Worte der Woche

 

 

ausgewählt von Stephan Wahl, Katholische Kirche

 

 

 

 

 

 

Das Wort der Woche

 

 

Sonntag, 22. April 2001

Was wir brauchen

Was wir nicht so sehr brauchen, und zwar nicht nur bei uns, sondern auf der ganzen Welt, das sind Arrogante, Hochmütige und Eingebildete, die immer noch meinen, nur sie allein würden dringend gebraucht.
Was wir brauchen, sind Demütige, die aus Liebe und Respekt vor jeder Kreatur wissen, dass sie nur mit allen anderen - nur mit allen anderen zusammen etwas wert sind.
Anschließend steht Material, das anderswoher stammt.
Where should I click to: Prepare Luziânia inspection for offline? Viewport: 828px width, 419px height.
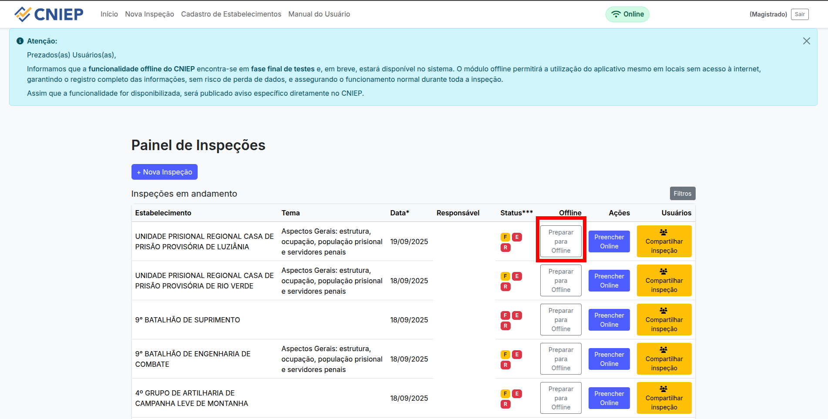pyautogui.click(x=561, y=241)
Nicht der Alleskönnende, nicht der Alleswissende und der Allesbeherrschende, sondern der sich Bescheidende, der mit dem Herzen die Wissenschaft vermenschlicht und mit Heiterkeit die Herrschaften verunsichert.

Hanns Dieter Hüsch, Das Schwere leicht gesagt, (tvd-Verlag, Düsseldorf 1997)

 

 

 

 

weitere Worte der Woche

 

 

 

Montag, 23. April 2001

Das Schaf

Ein Mensch, der einen andern traf, geriet in Streit und sagte: "Schaf!"
Der andre sprach: "Es wäre Ihr Glück, Sie nähmen dieses Schaf zurück!"
Der Mensch jedoch erklärte: Nein, er sähe dazu den Grund nicht ein.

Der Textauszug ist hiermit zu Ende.